**What is asked**
A) In the passage on Etschberg, give the part starting with "Neighbouring municipalities[edit]" and going on through "the municipality of Schellweiler." again, switching "borders" to "adjoins".
B) Convert the records, starting with the line with "Where should I" and going on through the end of the records, into a numbered list without blank lines, leaving the pictures out.

**Reading passage**
— Begin —

Etschberg is an Ortsgemeinde – a municipality belonging to a Verbandsgemeinde, a kind of collective municipality – in the Kusel district in Rhineland-Palatinate, Germany. It belongs to the Verbandsgemeinde of Kusel, whose seat is in the like-named town.



The municipality lies in the Kusel Musikantenland (“Minstrels’ Land”) in the Western Palatinate, in the northerly shelter of a ridge stretching southeastwards from the 402 m-high Odersberg (or Ödesberg). The Rödelsbach (brook) touches the village along the northern edge, then flowing east to the river Glan. Surrounded by gardens and meadows with many fruit trees, Etschberg lies in a relatively small municipal area with an elevation ranging from 220 to 320 m above sea level. The broader area is rich in woodlands. Within the municipal area, the highest elevation is 380 m above sea level. An outstanding view over the village and the mountains of the Westrich, an historic region that encompasses areas in both Germany and France, can be had from the 402-metre-high peak of the Kreuzberg, although that lies outside the municipal limits in the neighbouring municipality of Schellweiler. The municipal area measures 345 ha, of which 107 ha is wooded.[2]

Neighbouring municipalities[edit]

Etschberg borders in the north on the municipality of Haschbach am Remigiusberg, in the east on the municipality of Theisbergstegen, in the south on the municipality of Rehweiler, in the southwest on the municipality of Hüffler and in the west on the municipality of Schellweiler.

— End —

**Material supplied**
— Begin —

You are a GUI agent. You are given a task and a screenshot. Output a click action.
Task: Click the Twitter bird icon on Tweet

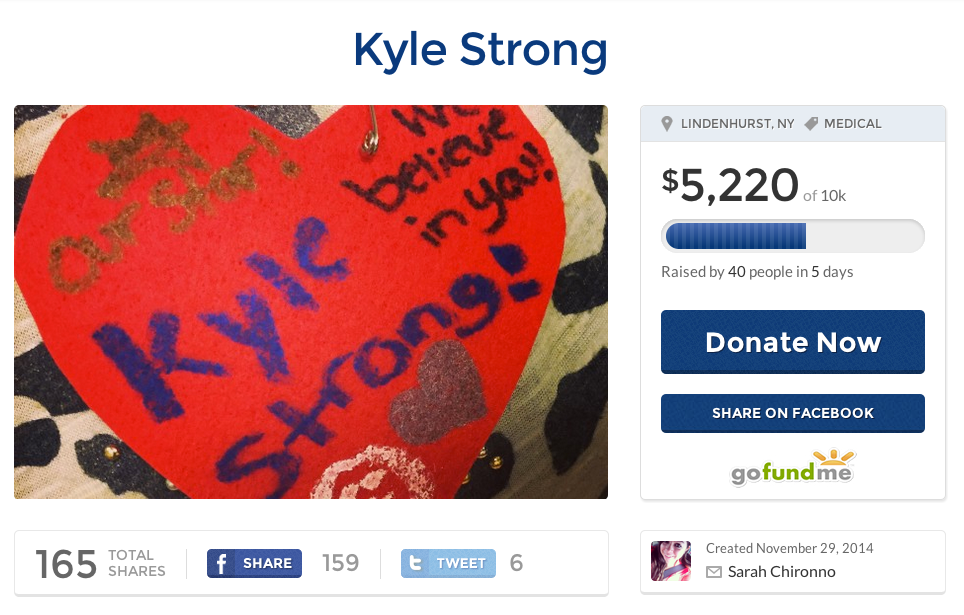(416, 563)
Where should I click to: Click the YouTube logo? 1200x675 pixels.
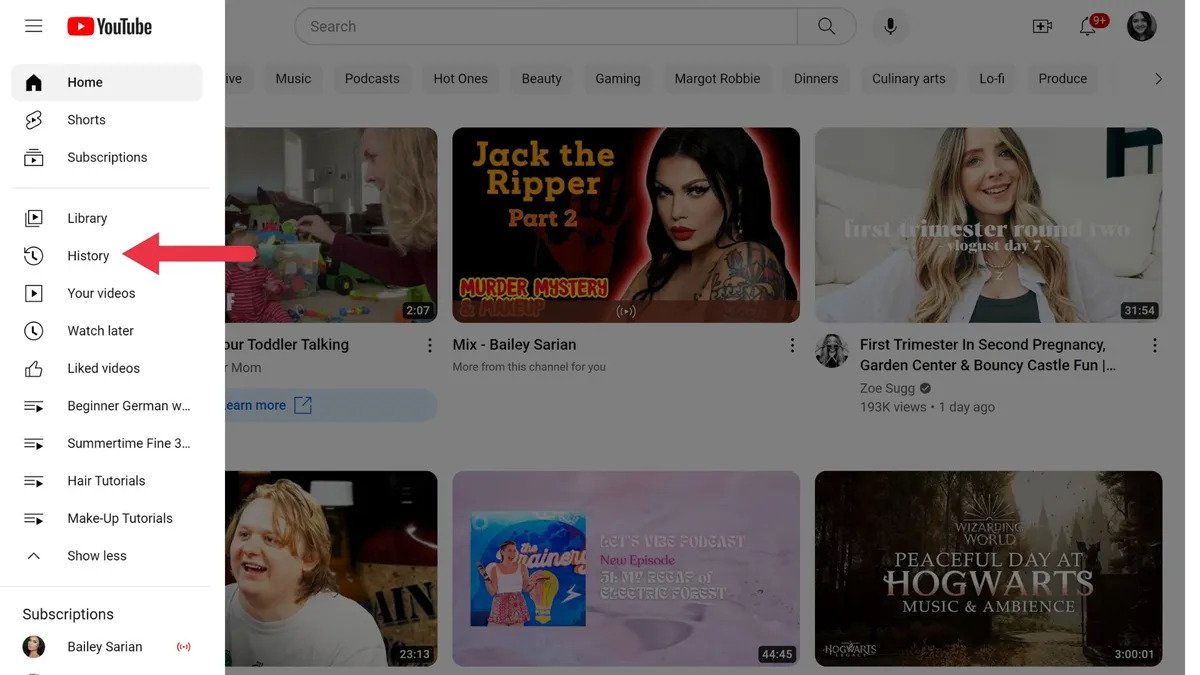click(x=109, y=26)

— End —

**Results of the exercise**
A)
Neighbouring municipalities[edit]

Etschberg adjoins in the north on the municipality of Haschbach am Remigiusberg, in the east on the municipality of Theisbergstegen, in the south on the municipality of Rehweiler, in the southwest on the municipality of Hüffler and in the west on the municipality of Schellweiler.

B)
1. Where should I click to: Click the YouTube logo? 1200x675 pixels.
2. click(x=109, y=26)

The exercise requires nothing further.